調べてみると、自閉スペクトラム症の人は声のトーン・表情・言葉選び・場面との整合性などに敏感で、わずかなズレを違和感として感じとる傾向があるそうだ。
健常者が「雰囲気」で流せる不一致でも、当事者である僕らは「ズレ」として強く受け取ってしまう。
たとえば、
声の抑揚が弱い
内容が具体的でない
目線が合っていない
そうした小さな要素が重なると、「あ、社交辞令っぽい」と感じてしまう。
※研究では、ASDの特性として「人の表情や言葉のわずかなズレに敏感に気づく」傾向が報告されています(木下, 2024/Landry & Bryson, 2004)。
■ じゃあ、どうすれば心を守れるのか
正直、これは簡単な問題ではない。でも、僕なりに少しずつ整理してみた。
① 「違和感=信頼の感度が高い証拠」ととらえる
テクニックぽい褒め方に違和感を持つのは、“人を信じたい”気持ちが強いからこそだ。「私は信頼を大事にしてるから、軽い言葉が嫌だ」と認識できれば、少しだけ心に居場所ができる。
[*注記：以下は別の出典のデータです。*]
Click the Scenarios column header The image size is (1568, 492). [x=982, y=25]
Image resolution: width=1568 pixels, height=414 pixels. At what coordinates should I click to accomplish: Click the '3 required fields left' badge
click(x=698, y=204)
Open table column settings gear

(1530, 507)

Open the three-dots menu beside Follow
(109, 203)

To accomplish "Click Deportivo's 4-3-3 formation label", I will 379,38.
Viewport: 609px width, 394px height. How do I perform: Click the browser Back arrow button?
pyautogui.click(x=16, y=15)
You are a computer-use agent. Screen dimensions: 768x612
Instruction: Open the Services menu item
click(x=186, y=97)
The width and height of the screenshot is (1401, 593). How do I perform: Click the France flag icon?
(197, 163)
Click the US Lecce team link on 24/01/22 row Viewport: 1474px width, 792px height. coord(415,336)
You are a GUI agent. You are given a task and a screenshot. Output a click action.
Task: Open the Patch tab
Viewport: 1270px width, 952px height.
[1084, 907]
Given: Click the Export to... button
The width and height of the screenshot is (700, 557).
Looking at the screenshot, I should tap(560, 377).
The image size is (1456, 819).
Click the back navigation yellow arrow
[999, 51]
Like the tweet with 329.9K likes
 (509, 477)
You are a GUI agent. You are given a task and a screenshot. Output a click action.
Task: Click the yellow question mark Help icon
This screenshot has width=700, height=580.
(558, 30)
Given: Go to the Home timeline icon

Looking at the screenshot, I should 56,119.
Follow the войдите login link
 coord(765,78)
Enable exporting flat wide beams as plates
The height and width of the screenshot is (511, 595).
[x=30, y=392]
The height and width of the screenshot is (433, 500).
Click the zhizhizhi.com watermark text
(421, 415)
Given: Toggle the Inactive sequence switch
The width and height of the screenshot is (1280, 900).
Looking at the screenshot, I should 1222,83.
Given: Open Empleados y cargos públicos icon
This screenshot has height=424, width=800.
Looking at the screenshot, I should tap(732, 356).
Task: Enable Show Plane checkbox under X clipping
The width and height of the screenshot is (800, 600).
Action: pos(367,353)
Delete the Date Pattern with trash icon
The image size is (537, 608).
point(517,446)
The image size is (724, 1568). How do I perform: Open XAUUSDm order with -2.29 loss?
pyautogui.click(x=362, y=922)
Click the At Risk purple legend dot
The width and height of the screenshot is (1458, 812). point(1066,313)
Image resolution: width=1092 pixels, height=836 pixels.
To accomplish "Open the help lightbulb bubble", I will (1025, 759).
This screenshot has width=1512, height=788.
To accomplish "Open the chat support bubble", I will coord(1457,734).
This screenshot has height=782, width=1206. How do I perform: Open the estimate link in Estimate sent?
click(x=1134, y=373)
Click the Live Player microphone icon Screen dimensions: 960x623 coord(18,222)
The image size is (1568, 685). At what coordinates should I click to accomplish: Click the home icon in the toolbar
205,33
② 「言葉を大切に扱う人」とのつながりを“軸”にする
言葉を信じて生きている人は、同じように誠実な人と出会ったとき、深く安心できる。全員に理解を求める必要はない。「この人は言葉に心がある」と思える人を数人だけ大切にすればいい。
逆に、テクニック的な褒め方をする人には、「この人はそういう関わり方しかできないんだ」と割り切る。“完璧な誠実さ”を全員に求めない。それだけで、少し自由になれる。
人を信用すること。人とつながること。僕にとって、それはとても難しいテーマだ。でも、「自分がどう感じているか」を自覚することから、少しずつ世界の見え方が変わっていくのかもしれない。
複雑な特性を抱えていても、自分の感受性を否定せずに向き合うこと。
それ自体が、僕にとっての“誠実な生き方”だと思っている。